A man is pleading with assisted living facility workers to get vaccinated after his wife died of COVID.

Posted Updated

By
Keely Arthur
, WRAL reporter
PINEHURST, N.C. — A man is pleading with assisted living facility workers to get vaccinated after his spouse died from COVID-19 complications.

For those hesitant to get the shot, William Hughes has a heartfelt message.

Hughes is calling on those workers to get vaccinated after his wife died. The employees at assisted care facilities generally work with one of the most at risk populations yet only 58 percent of workers at senior care facilities are vaccinated.

"She was the light of my life," Hughes said.
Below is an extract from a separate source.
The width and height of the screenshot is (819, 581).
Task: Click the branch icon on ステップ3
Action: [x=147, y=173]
In late August, Hughes had to say goodbye to the woman he loved for more than five decades - his wife, Anne Hughes.

The two were married in 1970 and together until her death six weeks ago.

He says some of the workers she interacted with at the facility were not vaccinated.
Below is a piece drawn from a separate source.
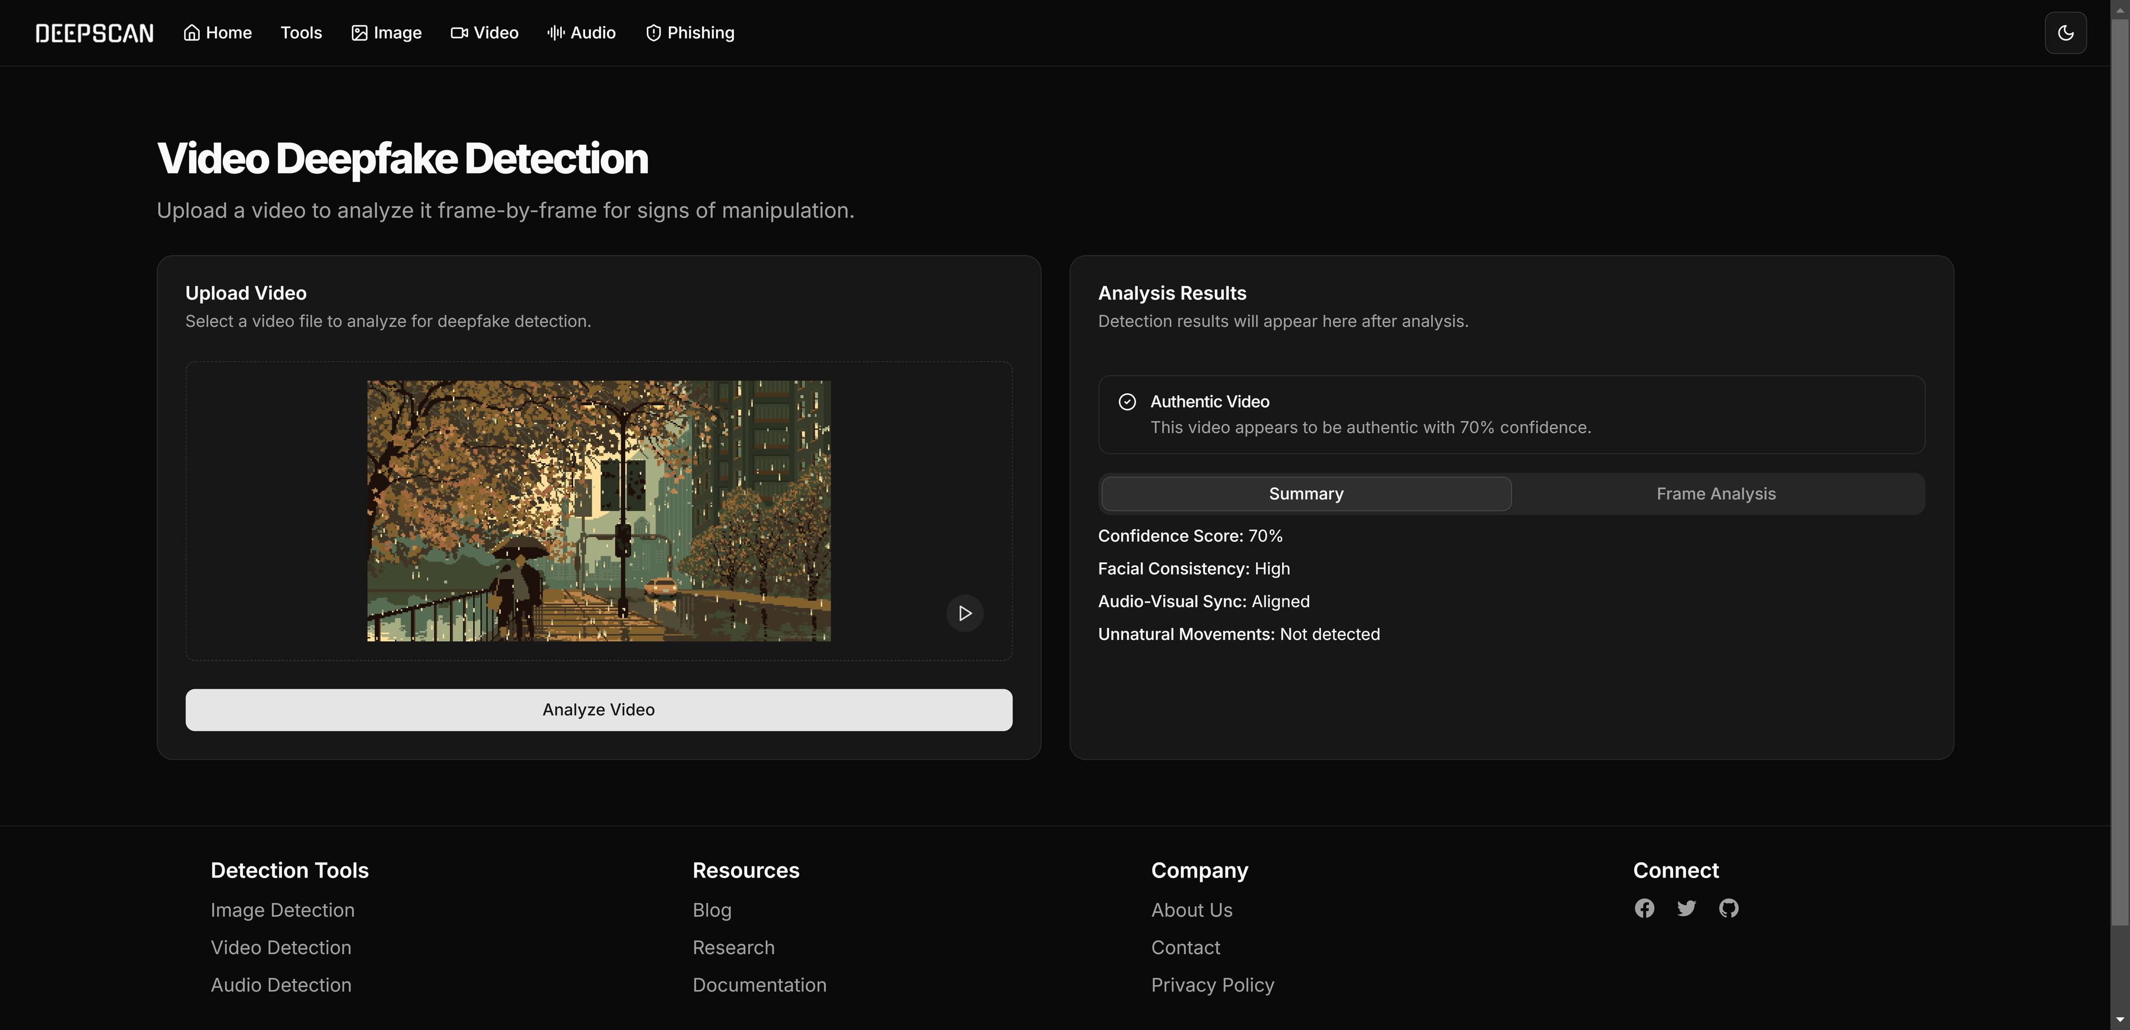Click the Twitter icon in the footer
Image resolution: width=2130 pixels, height=1030 pixels.
[x=1687, y=908]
Forty percent of the deaths that happened last year from COVID occurred at senior living facilities. The vaccine was seen as a major way to protect that population. Yet, while most residents are vaccinated many workers are not. That’s a problem Hughes learned in the most personal of ways.
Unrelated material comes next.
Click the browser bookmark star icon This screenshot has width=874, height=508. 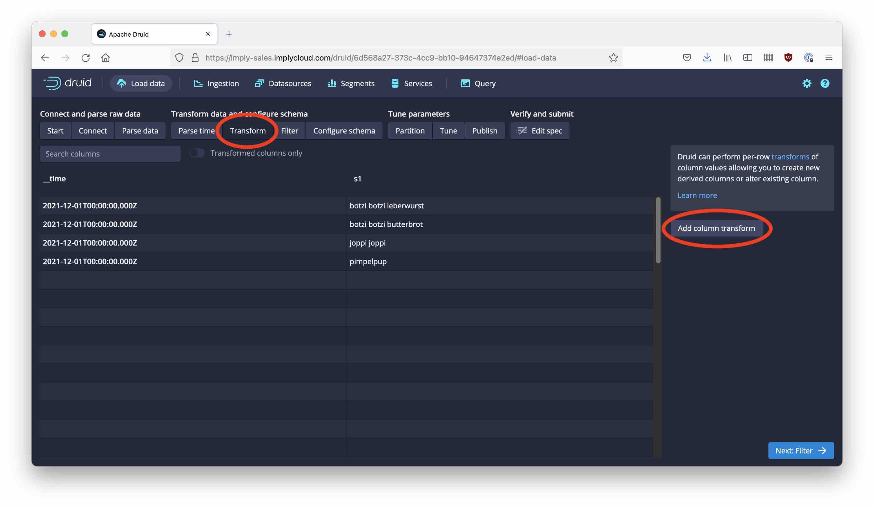[613, 58]
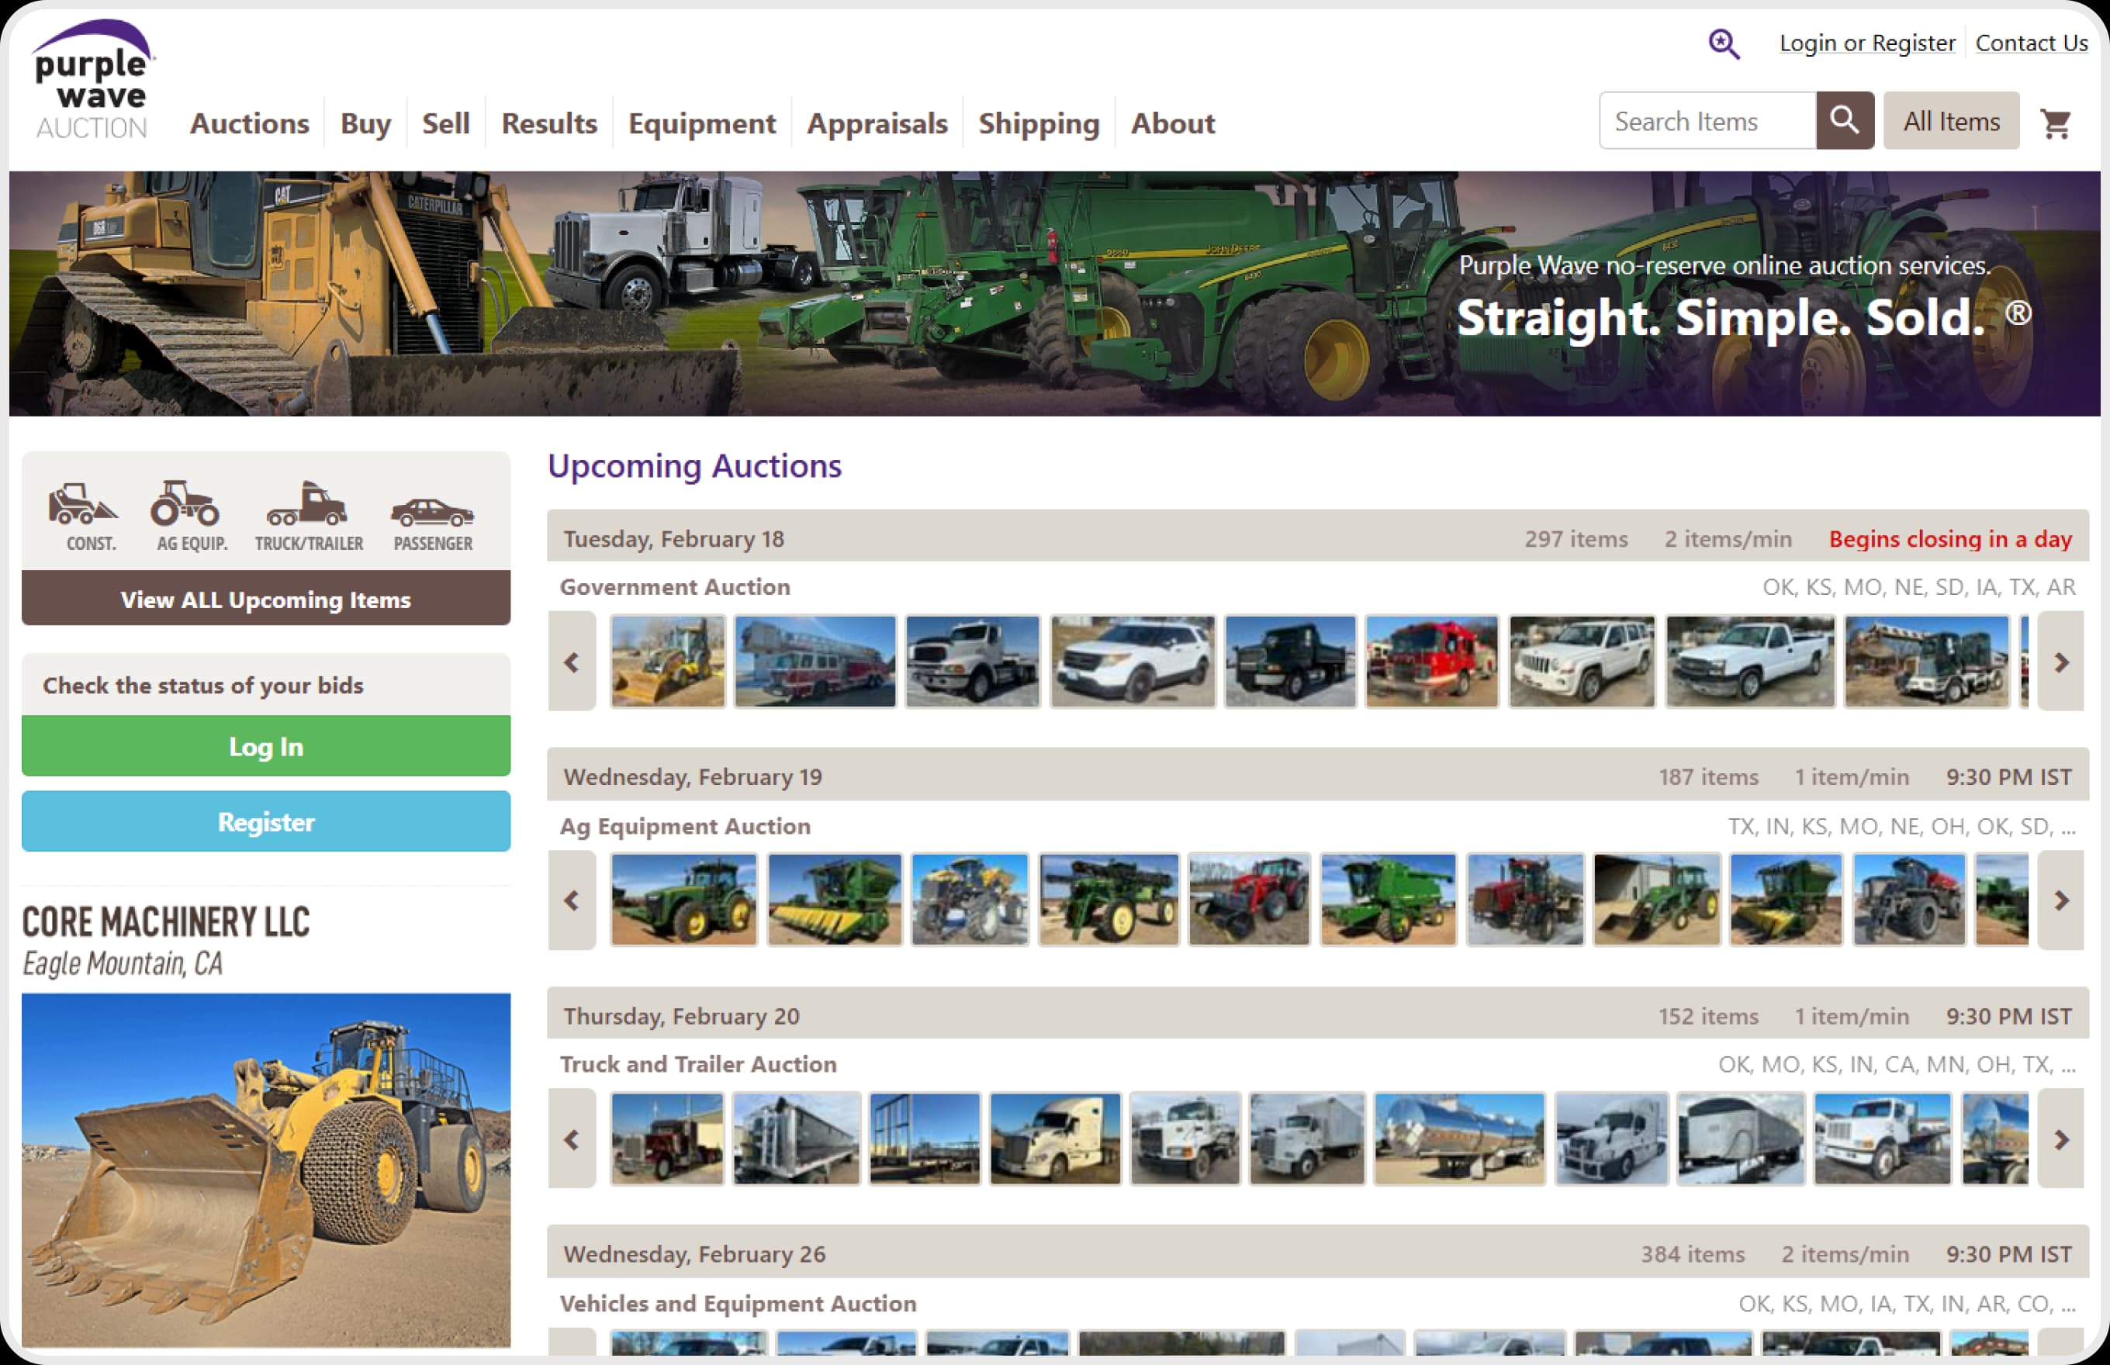The width and height of the screenshot is (2110, 1365).
Task: Open the Auctions menu
Action: (x=249, y=123)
"She was a wonderful lady," Hughes said of his wife. "We were married for 51 years, married in 1970."

Anne was living at an assisted care facility in Pinehurst. William was fully vaccinated and so was Anne, but he said some of the workers she interacted with were not vaccinated.

"There were a fair amount of fliers at the facility, where I would visit her twice a day, talking about vaccine fairs, encouraging employees who were not fully vaccinated," William said.

William and senior advocates believe her life could’ve been spared.

"These our are most medically fragile people," said Lauren Zingraff, the executive director for Friends of Residents in Long-Term Care.

Fewer than 60 percent of senior care and long term care workers are fully vaccinated, according to the latest data. Zingraff attributes that rate to misinformation.

"All the misinformation that’s out there," Zingraff said. "All the same things we hear from the general public when we ask why aren’t you getting the vaccine."

"None of us know how long we're going to have," Hughes said. "But I am extremely convinced that if Anne had not gotten COVID in the nursing facility, the odds are extremely high that she would still be alive."